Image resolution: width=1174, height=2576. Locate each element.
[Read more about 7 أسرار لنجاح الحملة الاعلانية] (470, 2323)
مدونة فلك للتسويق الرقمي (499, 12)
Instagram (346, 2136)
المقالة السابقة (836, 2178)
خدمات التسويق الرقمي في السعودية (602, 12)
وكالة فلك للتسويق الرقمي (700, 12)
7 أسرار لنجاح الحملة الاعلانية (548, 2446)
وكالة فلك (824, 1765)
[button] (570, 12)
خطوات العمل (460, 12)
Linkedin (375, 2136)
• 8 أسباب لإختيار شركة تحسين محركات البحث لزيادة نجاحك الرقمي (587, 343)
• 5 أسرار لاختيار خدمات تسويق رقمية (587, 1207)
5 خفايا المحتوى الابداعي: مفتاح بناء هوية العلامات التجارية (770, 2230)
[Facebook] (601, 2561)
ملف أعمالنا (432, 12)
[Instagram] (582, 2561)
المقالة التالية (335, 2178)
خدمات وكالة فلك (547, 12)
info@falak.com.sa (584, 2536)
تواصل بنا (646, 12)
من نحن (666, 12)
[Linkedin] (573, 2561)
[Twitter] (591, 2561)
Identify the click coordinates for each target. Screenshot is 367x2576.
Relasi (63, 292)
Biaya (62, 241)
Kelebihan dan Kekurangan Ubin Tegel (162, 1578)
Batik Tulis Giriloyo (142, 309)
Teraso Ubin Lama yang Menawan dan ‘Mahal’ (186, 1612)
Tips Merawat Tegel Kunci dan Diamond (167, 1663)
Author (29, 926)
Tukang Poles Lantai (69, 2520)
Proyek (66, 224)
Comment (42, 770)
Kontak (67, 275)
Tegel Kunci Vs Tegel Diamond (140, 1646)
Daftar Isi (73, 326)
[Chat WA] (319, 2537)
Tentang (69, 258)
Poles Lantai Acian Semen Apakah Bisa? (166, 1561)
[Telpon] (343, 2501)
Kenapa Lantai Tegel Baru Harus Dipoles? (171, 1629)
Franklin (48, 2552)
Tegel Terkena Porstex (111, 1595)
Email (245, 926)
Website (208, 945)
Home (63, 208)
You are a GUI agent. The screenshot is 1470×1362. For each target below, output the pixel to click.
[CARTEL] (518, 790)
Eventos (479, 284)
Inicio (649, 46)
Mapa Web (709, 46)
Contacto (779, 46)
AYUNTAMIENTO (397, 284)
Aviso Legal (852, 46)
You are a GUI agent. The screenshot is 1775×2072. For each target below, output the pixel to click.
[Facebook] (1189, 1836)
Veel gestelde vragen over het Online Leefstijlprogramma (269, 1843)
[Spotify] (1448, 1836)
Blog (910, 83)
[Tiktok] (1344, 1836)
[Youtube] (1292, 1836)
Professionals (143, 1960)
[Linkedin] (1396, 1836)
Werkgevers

+++

TASK DESCRIPTION: Reproduce all the records, exactly and in full.

SOLVED EXERCISE:
Image resolution: width=1174, height=2576. Locate each element.
[Read more about 7 أسرار لنجاح الحملة الاعلانية] (470, 2323)
مدونة فلك للتسويق الرقمي (499, 12)
Instagram (346, 2136)
المقالة السابقة (836, 2178)
خدمات التسويق الرقمي في السعودية (602, 12)
وكالة فلك للتسويق الرقمي (700, 12)
7 أسرار لنجاح الحملة الاعلانية (548, 2446)
وكالة فلك (824, 1765)
[button] (570, 12)
خطوات العمل (460, 12)
Linkedin (375, 2136)
• 8 أسباب لإختيار شركة تحسين محركات البحث لزيادة نجاحك الرقمي (587, 343)
• 5 أسرار لاختيار خدمات تسويق رقمية (587, 1207)
5 خفايا المحتوى الابداعي: مفتاح بناء هوية العلامات التجارية (770, 2230)
[Facebook] (601, 2561)
ملف أعمالنا (432, 12)
[Instagram] (582, 2561)
المقالة التالية (335, 2178)
خدمات وكالة فلك (547, 12)
info@falak.com.sa (584, 2536)
تواصل بنا (646, 12)
من نحن (666, 12)
[Linkedin] (573, 2561)
[Twitter] (591, 2561)
Identify the click coordinates for each target. Screenshot is 367x2576.
Relasi (63, 292)
Biaya (62, 241)
Kelebihan dan Kekurangan Ubin Tegel (162, 1578)
Batik Tulis Giriloyo (142, 309)
Teraso Ubin Lama yang Menawan dan ‘Mahal’ (186, 1612)
Tips Merawat Tegel Kunci dan Diamond (167, 1663)
Author (29, 926)
Tukang Poles Lantai (69, 2520)
Proyek (66, 224)
Comment (42, 770)
Kontak (67, 275)
Tegel Kunci Vs Tegel Diamond (140, 1646)
Daftar Isi (73, 326)
[Chat WA] (319, 2537)
Tentang (69, 258)
Poles Lantai Acian Semen Apakah Bisa? (166, 1561)
[Telpon] (343, 2501)
Kenapa Lantai Tegel Baru Harus Dipoles? (171, 1629)
Franklin (48, 2552)
Tegel Terkena Porstex (111, 1595)
Email (245, 926)
Website (208, 945)
Home (63, 208)
You are a GUI agent. The screenshot is 1470×1362. For each target below, output the pixel to click.
[CARTEL] (518, 790)
Eventos (479, 284)
Inicio (649, 46)
Mapa Web (709, 46)
Contacto (779, 46)
AYUNTAMIENTO (397, 284)
Aviso Legal (852, 46)
You are a GUI agent. The screenshot is 1775×2072. For each target below, output the pixel to click.
[Facebook] (1189, 1836)
Veel gestelde vragen over het Online Leefstijlprogramma (269, 1843)
[Spotify] (1448, 1836)
Blog (910, 83)
[Tiktok] (1344, 1836)
[Youtube] (1292, 1836)
Professionals (143, 1960)
[Linkedin] (1396, 1836)
Werkgevers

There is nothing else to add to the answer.